Founded in NYC in 1978 by Judson Rosebush, Jeff Kleiser and 5 other partners, Digital Effects was the first CG house in New York, and was one of the first companies to establish itself as a contributor to the film industry in a big way, due in part to the quality of the Dicomed film recorder. They teamed with Abel, MAGI, and Triple-I to contribute to the motion picture TRON (see Chapter 14 – they did the opening title sequence and the Bit character), but also did national advertisements and television promotions, particularly for CBS and NBC. The company closed in 1986, because of philosophical differences in the way it was to be operated (in the words of Judson Rosebush in the ACM student magazine, “…too many partners.”)[1]. Rosebush later started his own company, Judson Rosebush Productions which he founded in 1986, and Jeff Kleiser became a partner in the company called Kleiser/Walzcak Construction, founded in 1987 with his partner Diana Walzcak, to create databases for CGI companies, which they located in Los Angeles and in Massachusetts.

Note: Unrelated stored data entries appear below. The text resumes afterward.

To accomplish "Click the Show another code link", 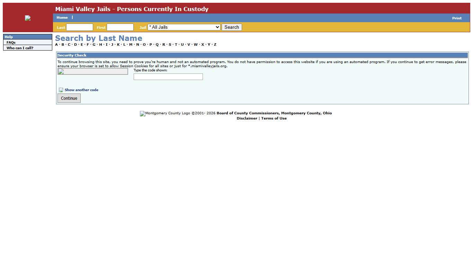I will [81, 90].
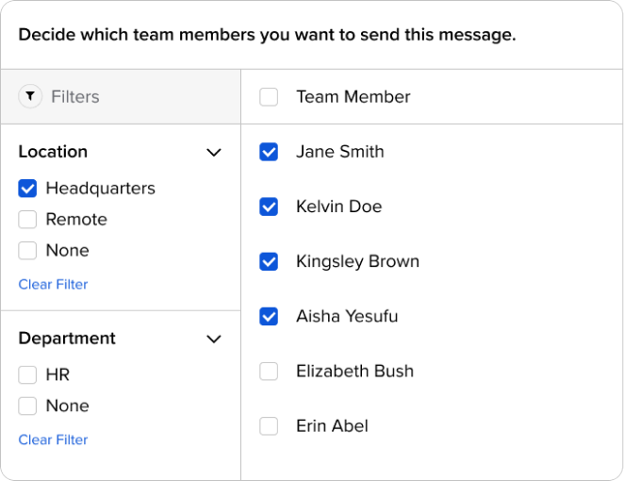Click the Filters funnel icon
The width and height of the screenshot is (624, 481).
tap(30, 96)
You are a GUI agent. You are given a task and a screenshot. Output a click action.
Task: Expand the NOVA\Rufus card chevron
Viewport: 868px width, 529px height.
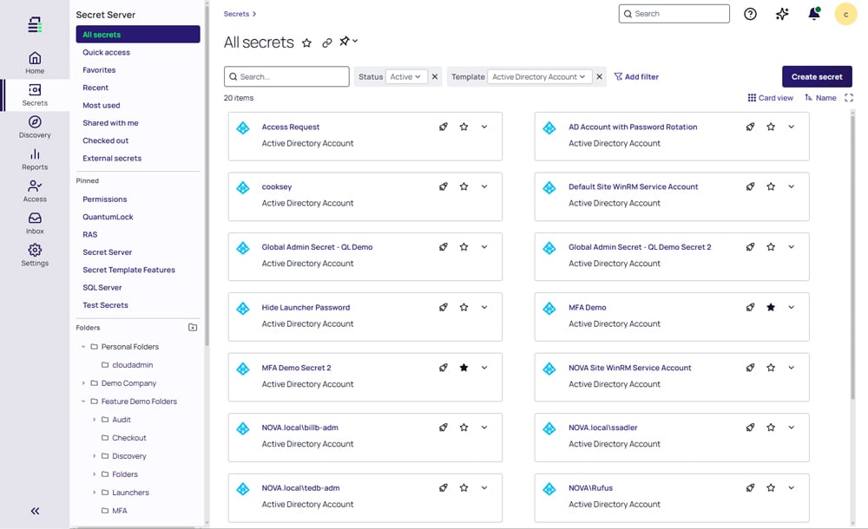791,487
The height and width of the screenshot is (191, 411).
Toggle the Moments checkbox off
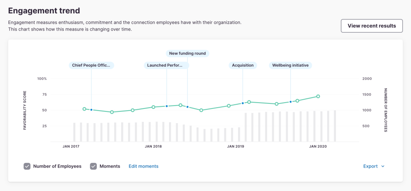click(x=94, y=166)
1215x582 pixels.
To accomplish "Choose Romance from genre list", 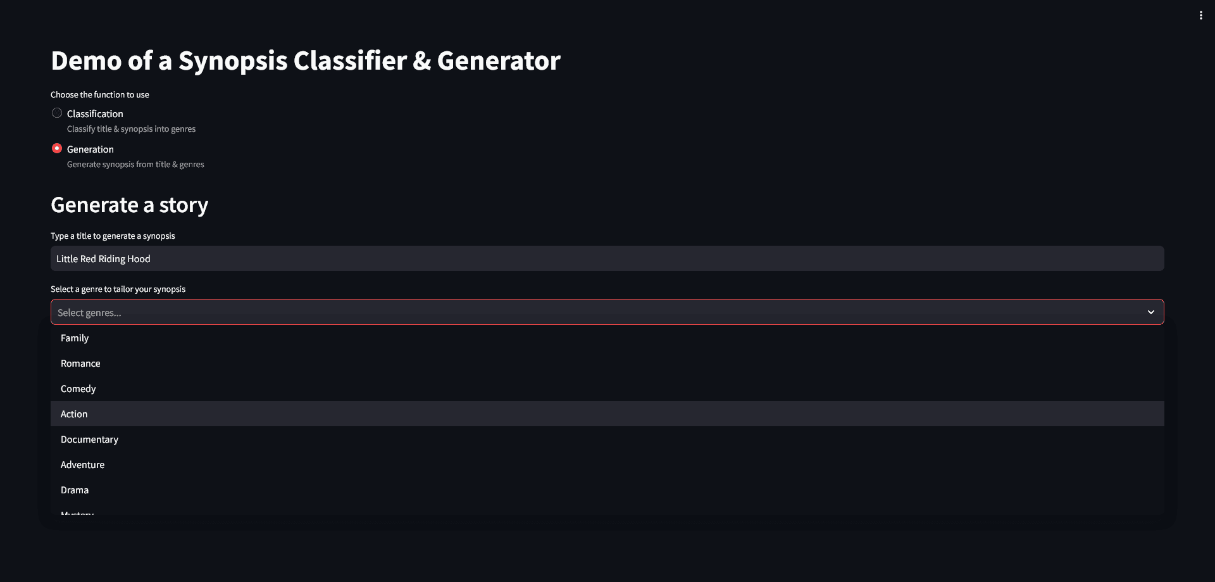I will tap(80, 364).
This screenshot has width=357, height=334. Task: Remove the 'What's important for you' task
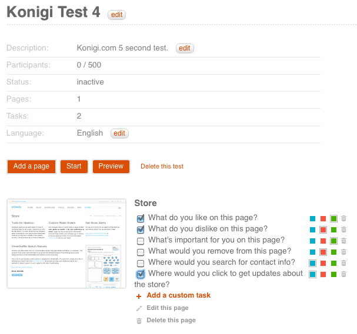tap(343, 241)
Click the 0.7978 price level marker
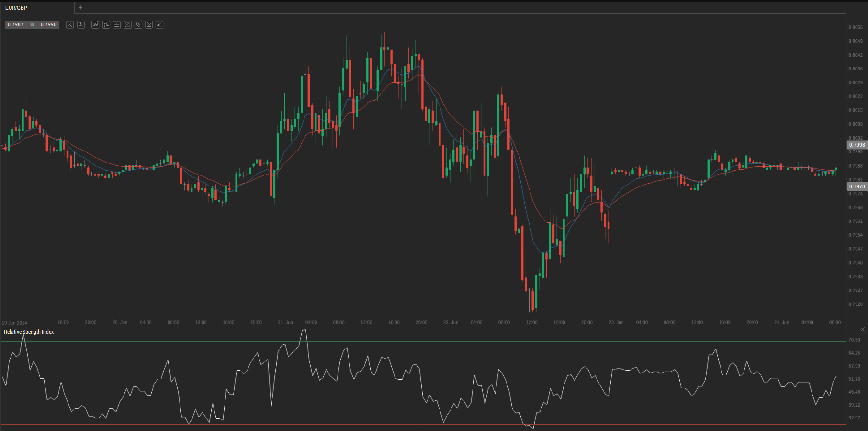Screen dimensions: 868x431 coord(857,186)
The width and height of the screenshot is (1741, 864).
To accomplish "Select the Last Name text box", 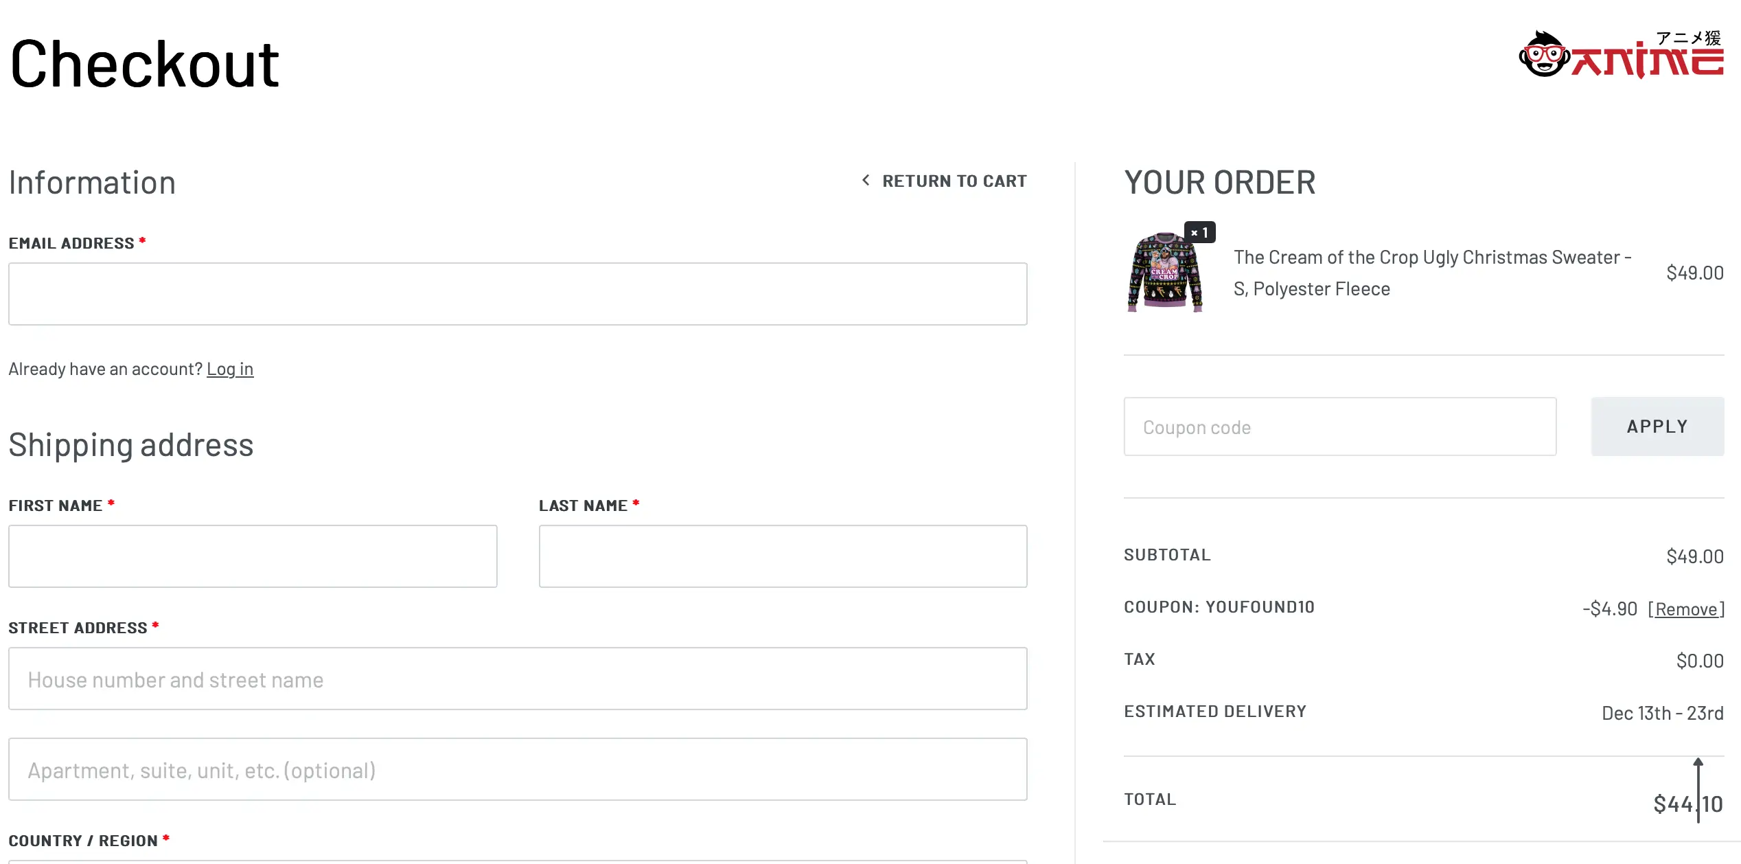I will click(x=783, y=556).
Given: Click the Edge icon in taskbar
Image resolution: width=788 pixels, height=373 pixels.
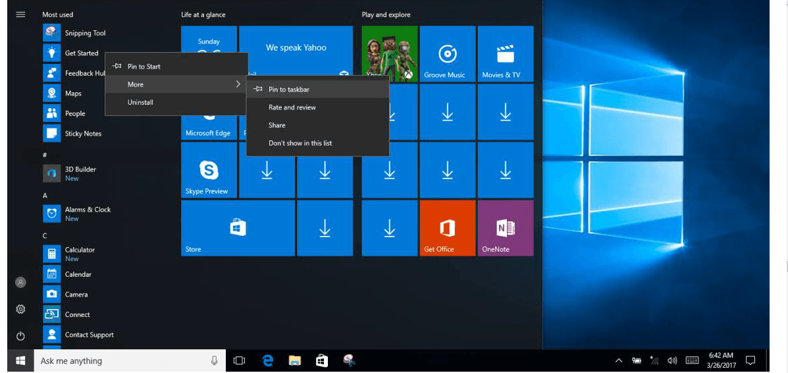Looking at the screenshot, I should [x=268, y=360].
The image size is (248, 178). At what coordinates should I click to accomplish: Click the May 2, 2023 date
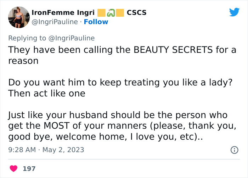[63, 150]
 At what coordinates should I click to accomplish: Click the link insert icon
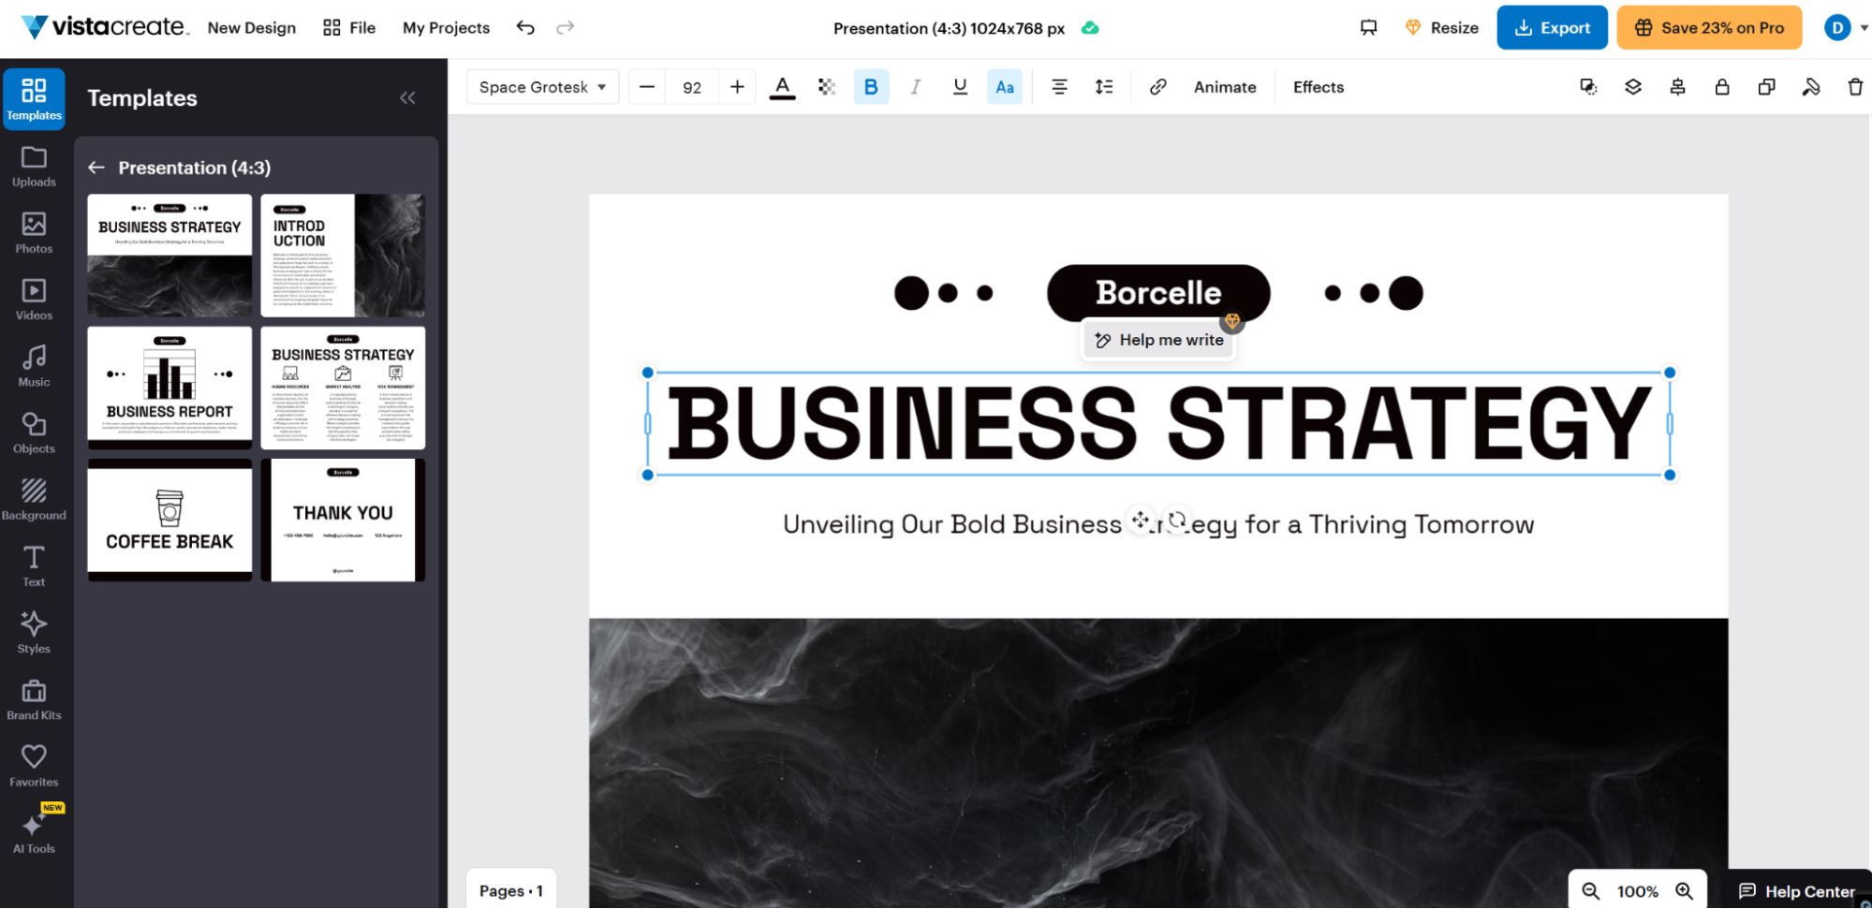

The “Yes state” of the Bit character from TRON
The “No state” of the Bit character from TRON

The following quote is from Jeff Kleiser, as published in CG 101 by Terrence Masson:

“Our original setup was a 1200-baud modem connection to an Amdahl V6 running APL in Bethesda, Maryland, using a Tektronix display to preview wireframes. (Polygons refreshed at one per second—that’s one polygon per second!) The perspective data was written onto 9-track tape and was mounted on an IBM 370/158 to do scan conversion. Another tape was written as hi-con images onto 9-track and was shipped to LA for film recording on a Stromberg Carlson 4020 film recorder. Processed film was sent to NYC where I de-interlaced it onto hi-con (high contrast) film and made a print to separate out the colors and have matte rolls that I could mount on an optical printer to do multiple passes with color filters onto color negative, which was then processed and printed at Technicolor downstairs. Total time to see a color image: 1 week tops.”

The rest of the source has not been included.